Microsoft And OpenAI Sued By 8 US Newspapers For Copyright Violations
Eight US newspapers have filed a lawsuit against Microsoft and OpenAI, the company that makes ChatGPT, claiming that the tech giants have been “purloining millions” of copyrighted news items without consent or payment to train its artificial intelligence chatbots.
The case was filed in a federal court in New York on Tuesday by the New York Daily News, Chicago Tribune, Denver Post, and other newspapers.
“We’ve spent billions of dollars gathering information and reporting news at our publications, and we can’t allow OpenAI and Microsoft to expand the Big Tech playbook of stealing our work to build their own businesses at our expense,” said a written statement from Frank Pine, executive editor for the MediaNews Group and Tribune Publishing.
The other newspapers involved in the action are the Orlando Sentinel and South Florida Sun Sentinel published by Tribune Publishing, as well as the Orange County Register, St. Paul Pioneer-Press, Denver Post, and Mercury News published by MediaNews Group. Alden Global Capital is the owner of every newspaper.

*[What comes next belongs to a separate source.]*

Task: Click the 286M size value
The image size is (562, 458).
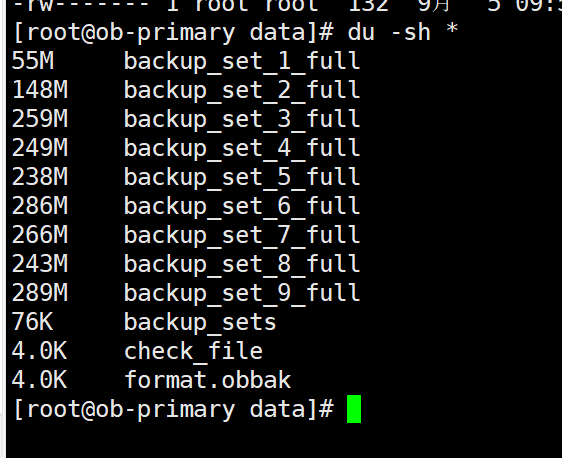Action: point(39,206)
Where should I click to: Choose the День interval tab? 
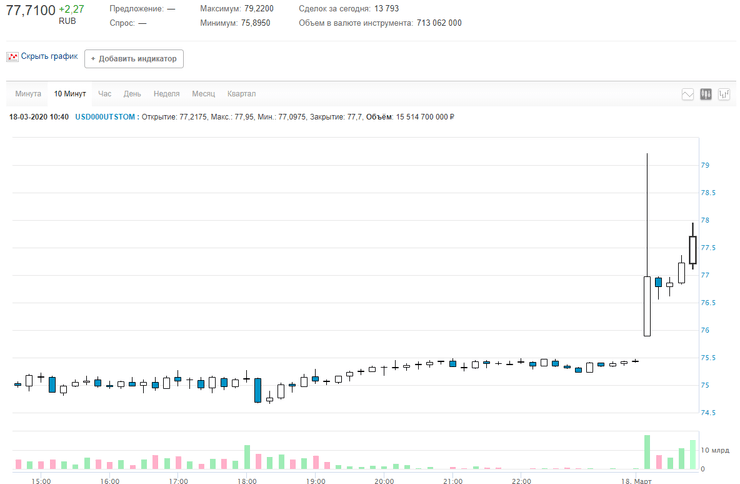pyautogui.click(x=132, y=94)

On Tuesday, Microsoft chose not to comment. A comment request was not immediately answered by OpenAI.
The New York Times filed identical lawsuits against Microsoft and OpenAI in December, claiming that the development and instruction of ChatGPT entailed the unauthorized exploitation of intellectual property. The tech companies’ product, according to The Times, “threatens the Times’s ability to provide that service.”